*** Opening of DATA EXTRACTS ***
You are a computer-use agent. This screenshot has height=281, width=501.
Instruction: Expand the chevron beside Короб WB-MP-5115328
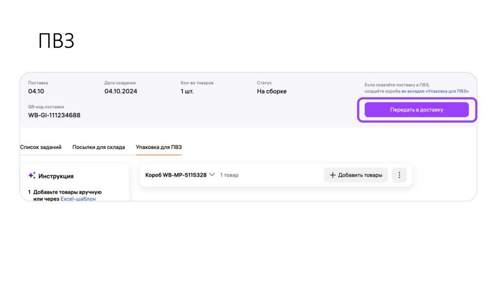click(212, 175)
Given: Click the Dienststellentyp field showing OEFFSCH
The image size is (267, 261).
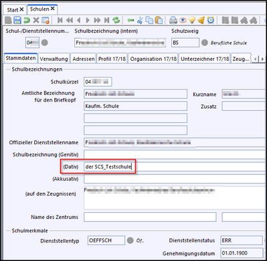Looking at the screenshot, I should pyautogui.click(x=106, y=240).
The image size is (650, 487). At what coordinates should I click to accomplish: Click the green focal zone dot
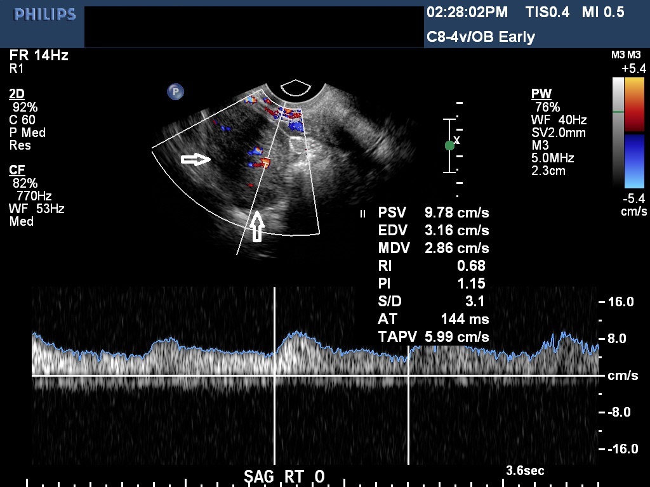click(449, 145)
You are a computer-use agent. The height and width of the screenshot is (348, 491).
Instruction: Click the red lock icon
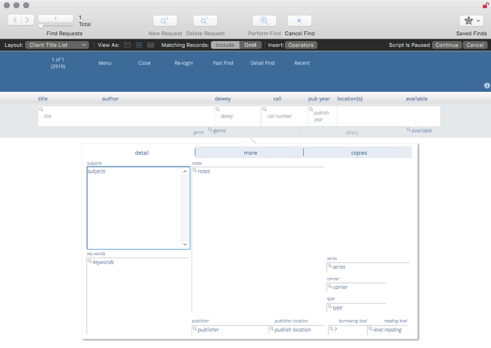485,5
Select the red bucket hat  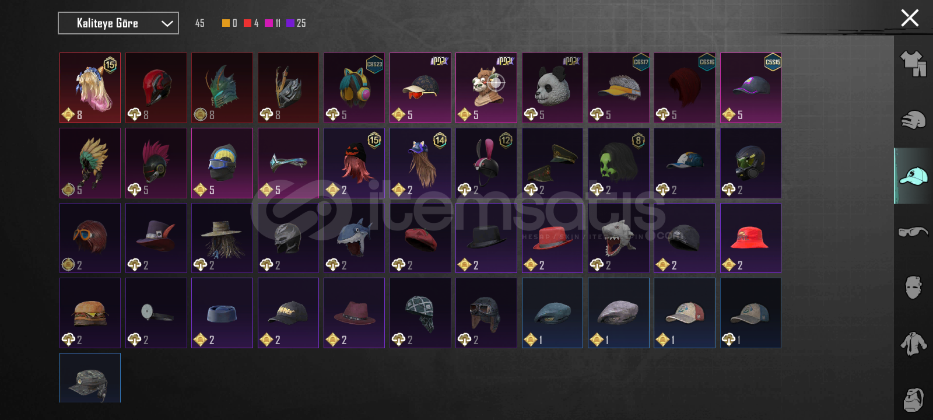(750, 238)

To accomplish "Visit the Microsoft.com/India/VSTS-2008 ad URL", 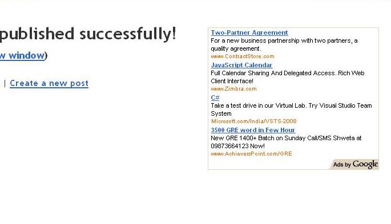I will (254, 121).
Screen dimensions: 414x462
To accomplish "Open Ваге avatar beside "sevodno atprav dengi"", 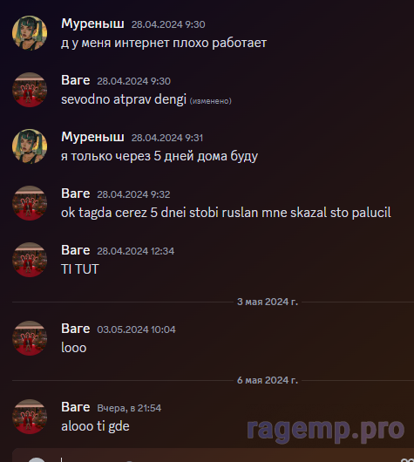I will 30,90.
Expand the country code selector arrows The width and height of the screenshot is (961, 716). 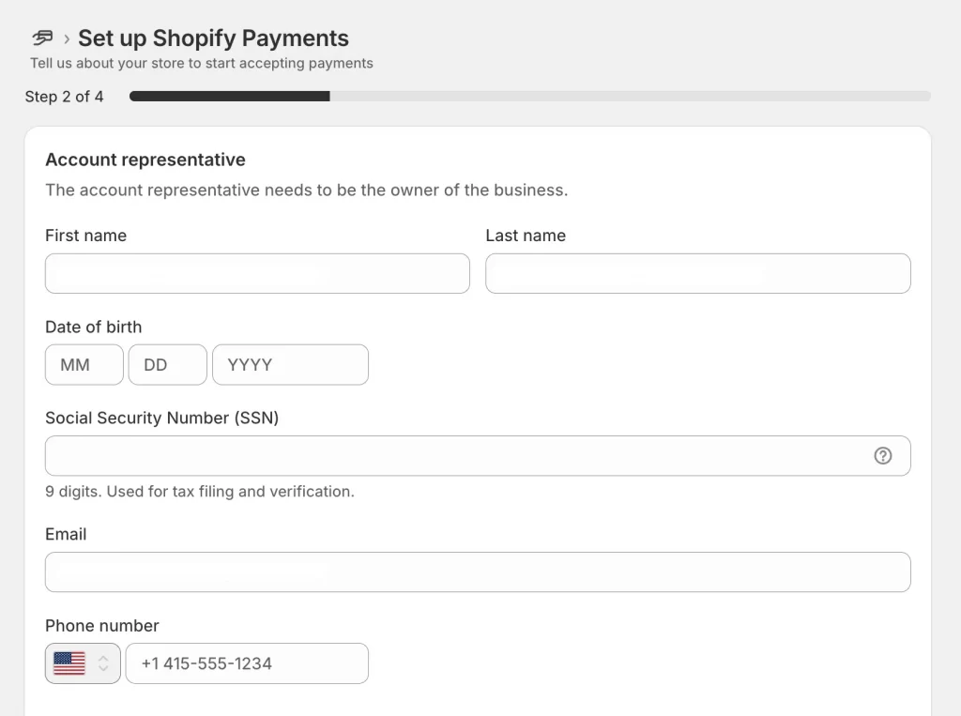pyautogui.click(x=103, y=663)
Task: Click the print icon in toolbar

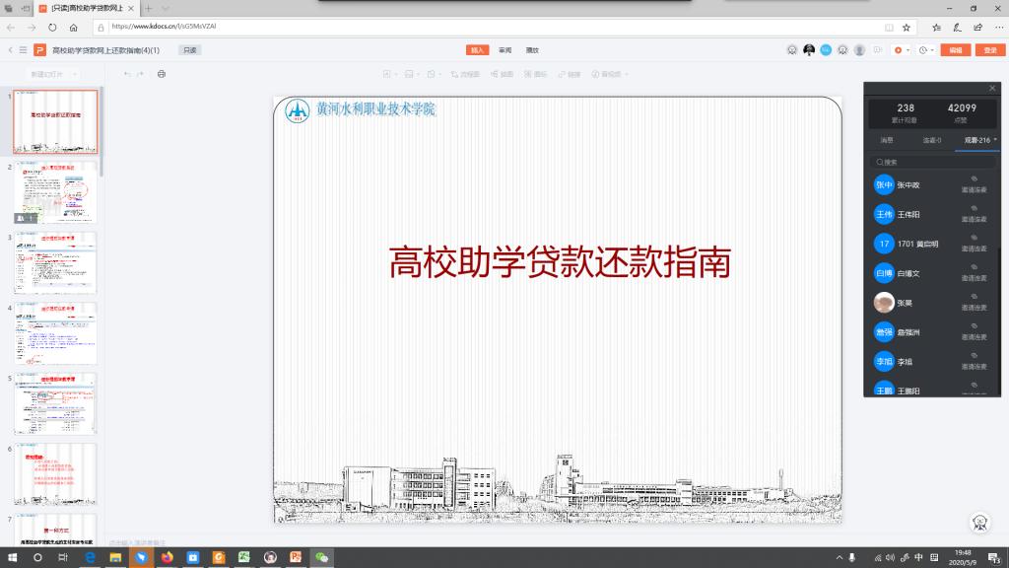Action: coord(162,74)
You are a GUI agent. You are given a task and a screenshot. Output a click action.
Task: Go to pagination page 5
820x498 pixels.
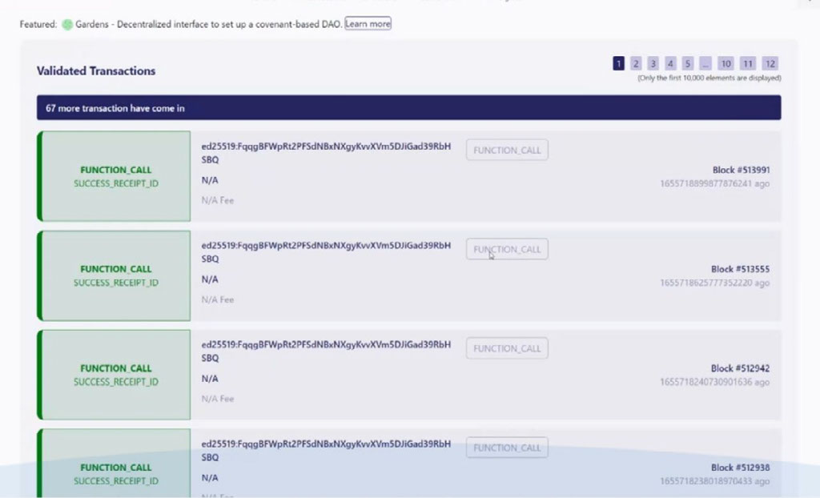click(x=688, y=63)
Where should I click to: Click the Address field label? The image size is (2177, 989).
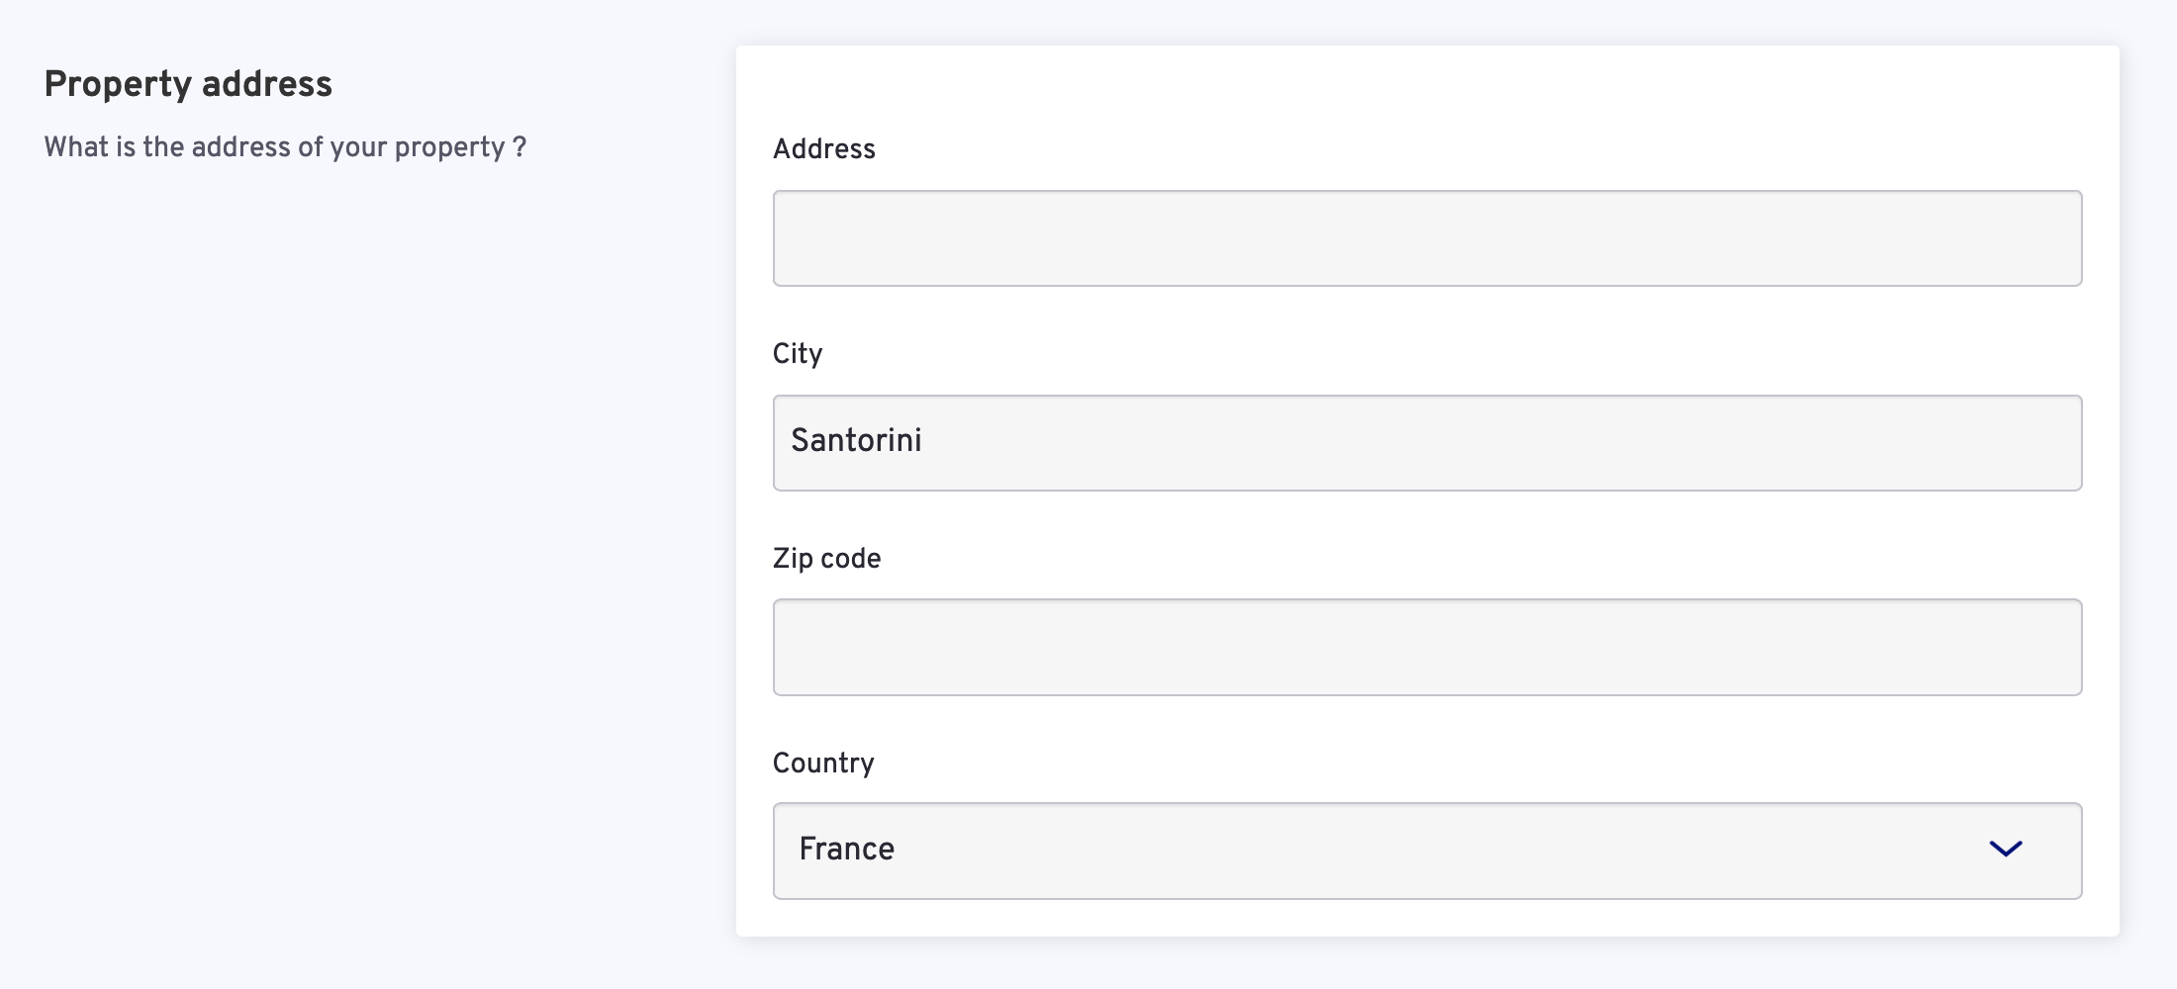pyautogui.click(x=823, y=149)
*** Close of DATA EXTRACTS ***
List the lines of the records where "agent" occurs.

You are a computer-use agent. This screenshot has height=281, width=501.
You are a computer-use agent. The height and width of the screenshot is (348, 491).
You are a GUI agent. You are given a task and a screenshot. Output a click action.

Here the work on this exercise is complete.